The recurring story of the summer recess – aside from allegations of anti-Semitism and Islamophobia within the main two parties – has been reports of an influx of Ukip-esque members to the Tories. Today tensions reached boiling point. Following reports that pro-EU Tory MPs are seeing sharp rises in applications to join their local parties amid fears of deselection attempts, Anna Soubry called on Tory chairman Brandon Lewis to suspend a membership drive. He is yet to do so – but a leaked memo to Guido shows CCHQ officials have been offering advice to local Tory organisers on the best methods for refusing membership requests.
The whole incident is curious for a number of reasons. Firstly, a large chunk of the reason David Cameron called an EU referendum in the first place was to try and stave off the threat of Ukip – doesn't it follow that it's a good thing if voters are returning? Secondly, it's not clear there is all that much machinery for these so-called infiltrators to seize control of.
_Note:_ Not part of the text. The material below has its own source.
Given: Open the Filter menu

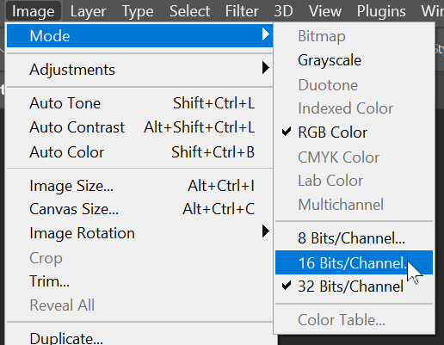Looking at the screenshot, I should (242, 11).
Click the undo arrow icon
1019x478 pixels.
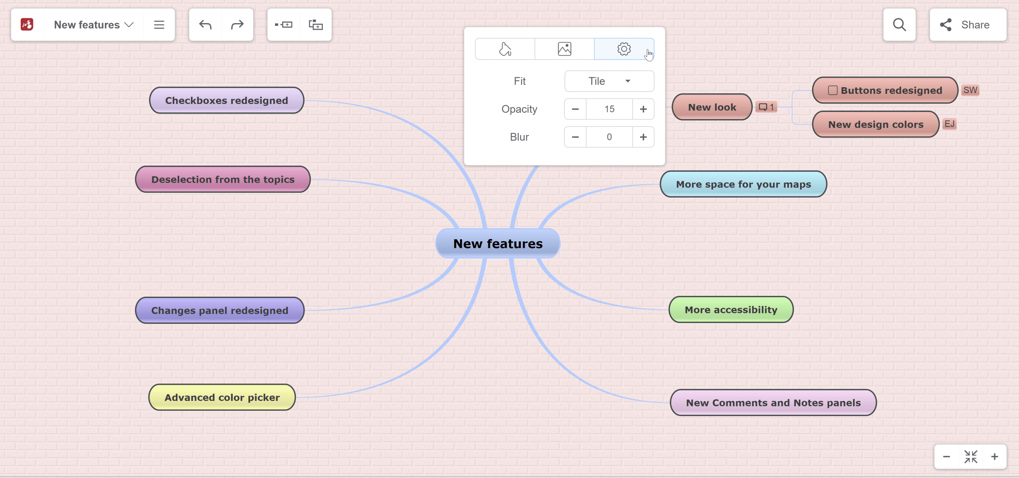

It is true that there has been a slight rise in Tory membership – particularly since Chequers. It's also true that this has made some Conservative MPs rather nervous. On a local level, disruptive members can have a negative effect. They would also wield a say candidates for Tory councillor roles. One member of government tells Coffee House some associations are planning to interview applicants. 'We can also try and find out how they have previously voted,' they explain. 'CCHQ haven't been very helpful on this. It's not just about leadership elections, a tiny number of members can cause trouble at a local level if they're the wrong sort'. They worry that a member out to disrupt things could have a knock-on effect.
But other Tory MPs are much more sanguine about the whole thing. 'Everyone needs to calm down,' says one Cabinet minister. 'We're getting upset about people who were probably once Tory voters rejoining.'
And what effect would an influx even have when it comes to the overall party machinery? On party membership, the Conservatives have long been reluctant to give their people much in the way of power. Members have no little say on policy in any tangible manner. Only last year were they permitted to – once again – speak from the floor at Tory conference. Even then, it was tightly controlled.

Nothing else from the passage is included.